Dataset records
+ + + + + + +

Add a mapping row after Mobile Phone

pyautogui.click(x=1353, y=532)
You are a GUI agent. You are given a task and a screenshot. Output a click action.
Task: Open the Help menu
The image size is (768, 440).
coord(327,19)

+ + + + + + +

Give back, word for word, the lines of the records that run from the one holding "You are a GUI" to the very last.

You are a GUI agent. You are given a task and a screenshot. Output a click action.
Task: Open the Help menu
The image size is (768, 440).
coord(327,19)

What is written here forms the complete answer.